**EXERCISE MATERIAL:**

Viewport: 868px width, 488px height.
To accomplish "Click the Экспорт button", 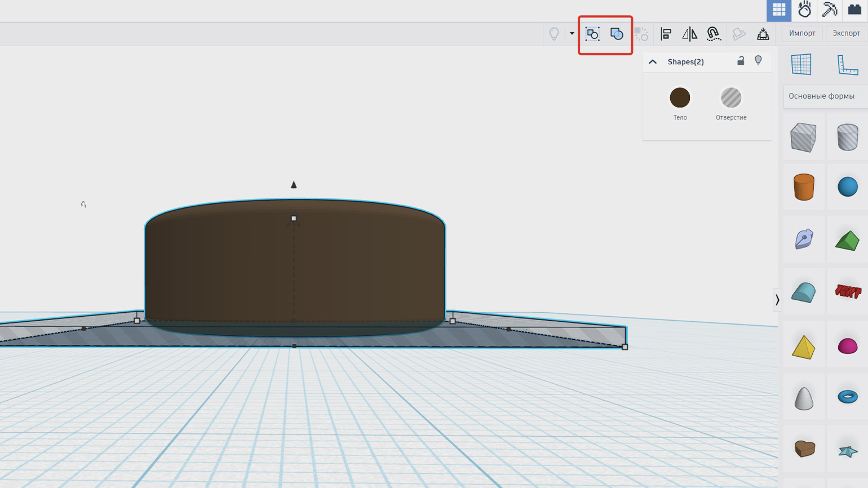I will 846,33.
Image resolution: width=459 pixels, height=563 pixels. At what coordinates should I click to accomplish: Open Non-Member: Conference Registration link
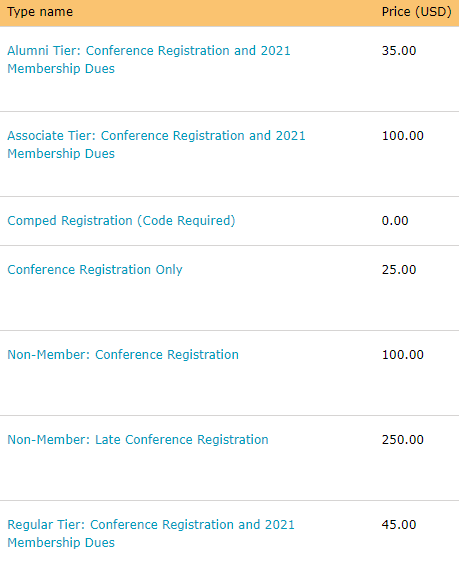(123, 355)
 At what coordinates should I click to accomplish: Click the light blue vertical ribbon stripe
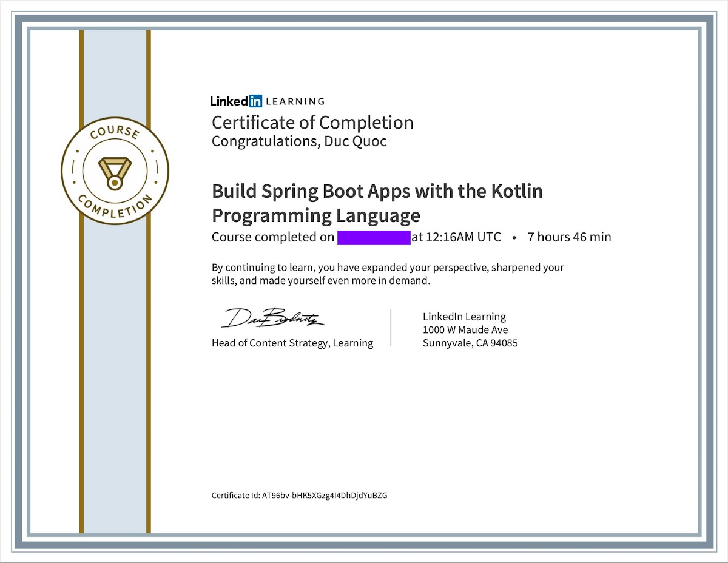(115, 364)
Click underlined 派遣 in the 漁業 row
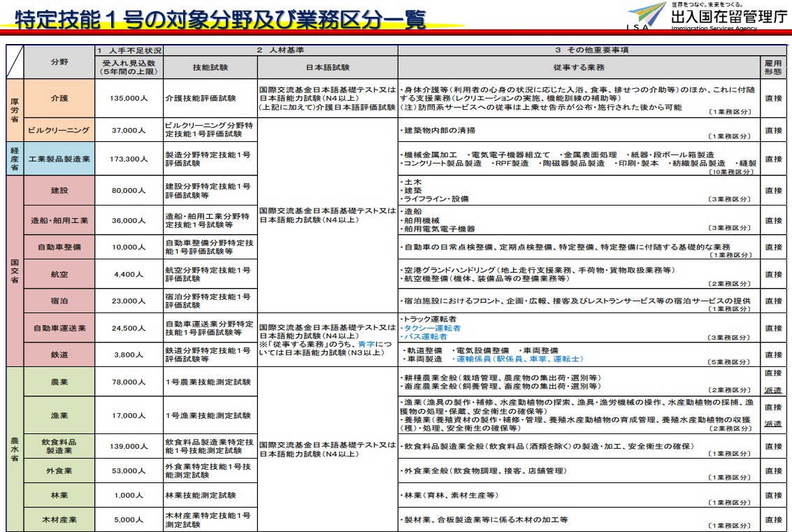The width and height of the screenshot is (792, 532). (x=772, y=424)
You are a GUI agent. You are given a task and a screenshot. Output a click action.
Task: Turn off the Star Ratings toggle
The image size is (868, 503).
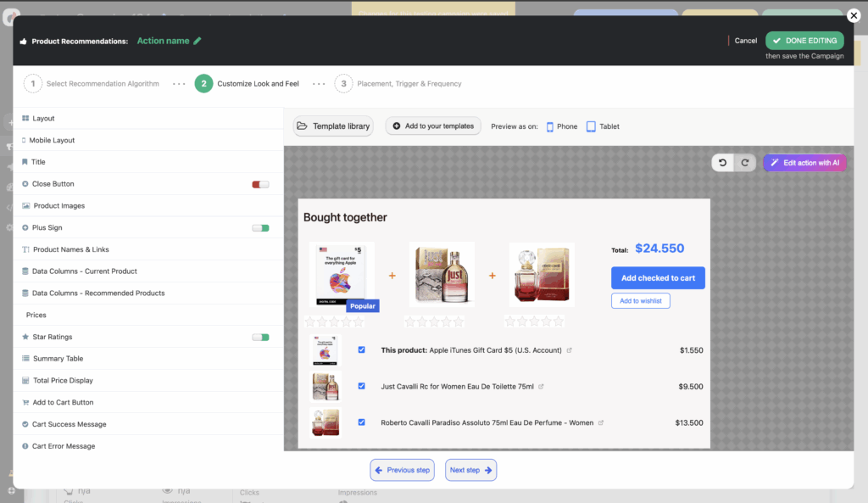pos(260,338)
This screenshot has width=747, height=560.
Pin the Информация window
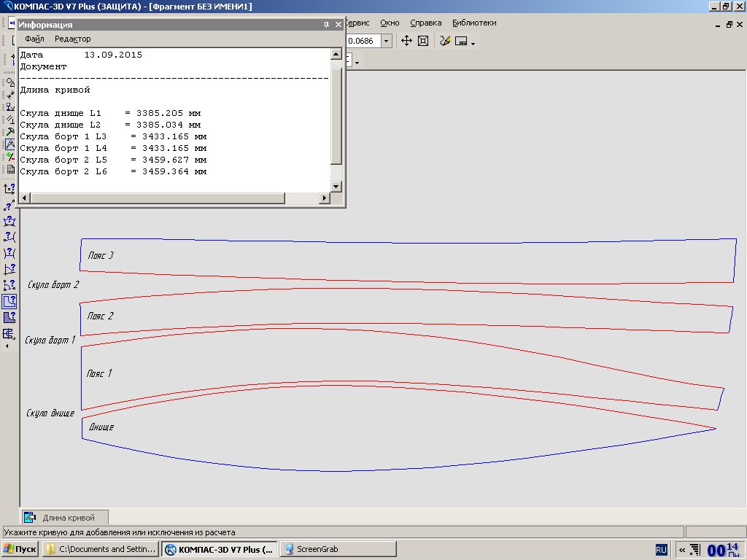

**YOUR OBJECTIVE:** All that is wanted is the lines from the one holding "Task: Turn off the Star Ratings toggle" through the end of the material, duplicated exactly, with no pictures.

**RESPONSE:**
Task: Turn off the Star Ratings toggle
The image size is (868, 503).
pos(260,338)
This screenshot has width=747, height=560.
Pin the Информация window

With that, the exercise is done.